▸ **Extrait du document**
::::::::::
Le groupe Antipnoia, se trouvant dans le quartier de Petralona, existe depuis 2007. Il se réunit dans un local dont le loyer est payé par les membres du groupe. Les cotisations sont libres et servent aussi à fabriquer un journal gratuit tiré tous les 4 à 6 mois à 5 000 exemplaires et qui est distribué dans quatre quartiers et dans les squats de la ville. Leur petit nombre (une vingtaine de personnes) rend l’organisation assez simple et leurs statuts assez larges.
::::::::::
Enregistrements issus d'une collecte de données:
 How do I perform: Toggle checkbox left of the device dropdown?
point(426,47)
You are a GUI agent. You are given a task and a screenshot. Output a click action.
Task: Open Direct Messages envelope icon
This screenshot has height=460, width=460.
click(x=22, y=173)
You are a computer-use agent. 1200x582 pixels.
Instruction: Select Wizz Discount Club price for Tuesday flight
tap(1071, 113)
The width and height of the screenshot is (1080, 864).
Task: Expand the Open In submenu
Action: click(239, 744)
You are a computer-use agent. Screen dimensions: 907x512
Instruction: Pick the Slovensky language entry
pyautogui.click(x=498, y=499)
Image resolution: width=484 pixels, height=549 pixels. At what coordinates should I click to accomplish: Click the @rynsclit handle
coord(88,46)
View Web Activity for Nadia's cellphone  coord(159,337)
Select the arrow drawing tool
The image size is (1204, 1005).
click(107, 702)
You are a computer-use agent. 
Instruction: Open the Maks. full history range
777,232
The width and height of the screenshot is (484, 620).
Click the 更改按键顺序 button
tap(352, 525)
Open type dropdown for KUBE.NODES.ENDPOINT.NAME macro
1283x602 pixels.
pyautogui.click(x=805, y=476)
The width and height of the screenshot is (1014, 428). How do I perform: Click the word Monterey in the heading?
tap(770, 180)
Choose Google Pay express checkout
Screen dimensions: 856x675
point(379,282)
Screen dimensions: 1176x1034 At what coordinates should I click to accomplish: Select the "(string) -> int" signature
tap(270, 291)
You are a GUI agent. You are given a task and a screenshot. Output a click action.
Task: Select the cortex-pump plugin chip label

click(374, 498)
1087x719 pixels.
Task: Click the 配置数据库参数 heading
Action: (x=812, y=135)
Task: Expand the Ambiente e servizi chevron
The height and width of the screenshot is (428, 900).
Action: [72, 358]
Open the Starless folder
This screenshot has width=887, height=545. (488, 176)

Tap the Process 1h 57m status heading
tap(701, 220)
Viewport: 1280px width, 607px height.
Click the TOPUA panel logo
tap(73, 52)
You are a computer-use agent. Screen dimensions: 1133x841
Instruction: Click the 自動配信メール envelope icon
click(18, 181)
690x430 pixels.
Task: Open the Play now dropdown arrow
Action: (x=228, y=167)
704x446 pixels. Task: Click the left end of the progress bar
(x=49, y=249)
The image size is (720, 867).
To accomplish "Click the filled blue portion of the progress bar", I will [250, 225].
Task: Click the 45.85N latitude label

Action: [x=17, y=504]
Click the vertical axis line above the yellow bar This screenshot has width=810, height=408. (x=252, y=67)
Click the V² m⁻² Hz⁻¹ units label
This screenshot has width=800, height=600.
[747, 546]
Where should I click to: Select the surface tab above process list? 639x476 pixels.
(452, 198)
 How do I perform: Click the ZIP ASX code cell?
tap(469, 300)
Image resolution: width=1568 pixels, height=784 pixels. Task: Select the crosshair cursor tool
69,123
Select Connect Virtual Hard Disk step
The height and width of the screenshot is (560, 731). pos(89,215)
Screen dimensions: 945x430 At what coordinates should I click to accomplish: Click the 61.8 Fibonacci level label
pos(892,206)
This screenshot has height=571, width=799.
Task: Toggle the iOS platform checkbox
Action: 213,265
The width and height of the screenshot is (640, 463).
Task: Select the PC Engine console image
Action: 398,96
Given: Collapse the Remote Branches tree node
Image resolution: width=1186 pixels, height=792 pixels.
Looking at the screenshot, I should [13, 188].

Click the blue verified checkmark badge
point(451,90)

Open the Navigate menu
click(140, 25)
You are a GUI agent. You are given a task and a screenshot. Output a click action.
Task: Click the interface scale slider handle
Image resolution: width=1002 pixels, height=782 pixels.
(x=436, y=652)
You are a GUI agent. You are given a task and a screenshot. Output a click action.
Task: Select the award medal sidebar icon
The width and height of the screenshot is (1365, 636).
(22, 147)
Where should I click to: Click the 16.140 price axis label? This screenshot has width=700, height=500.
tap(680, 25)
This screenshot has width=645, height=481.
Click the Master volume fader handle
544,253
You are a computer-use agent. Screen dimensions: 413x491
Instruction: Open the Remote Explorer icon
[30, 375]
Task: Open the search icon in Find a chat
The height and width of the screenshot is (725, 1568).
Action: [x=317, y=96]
::::::::::
▸ **Liste des activités**
(a) D'après l'extrait sur le groupe Antipnoia, à combien d'exemplaires le journal gratuit est-il tiré ?
(b) Poursuivez, s'il vous plaît, l'extrait sur le groupe Antipnoia à la suite de sa dernière phrase.

▸ **Vos réponses**
(a) Le journal est tiré à 5 000 exemplaires.

(b)
Le groupe Alpha-Kappa est un mouvement anti-autoritaire existant depuis 2003 un peu partout dans le pays. Il se retrouve sur des bases informelles avec comme statuts l’absence de hiérarchie, l’absence d’élections et l’absence de prise de pouvoir. À Athènes, ils se réunissent dans un grand et vieil immeuble au centre d’Exarchia qu’ils louent pour en faire un centre socioculturel autogéré. Ils fonctionnent en assemblées ouvertes et utilisent le vote pour la prise de décision. Surfant sur un courant postmoderne, il publient un magazine tous les trois ou quatre mois, que les membres du mouvement s’approprient en le vendant eux-mêmes pouvant ainsi récupérer 50 % du prix coûtant. Ils ont dû abandonner le journal vendu en kiosque pour des raisons financières. Apparemment peu apprécié du mouvement libertaire grec, il leur est reproché une ouverture aux médias bourgeois et une hiérarchie, dans les faits, trop importante.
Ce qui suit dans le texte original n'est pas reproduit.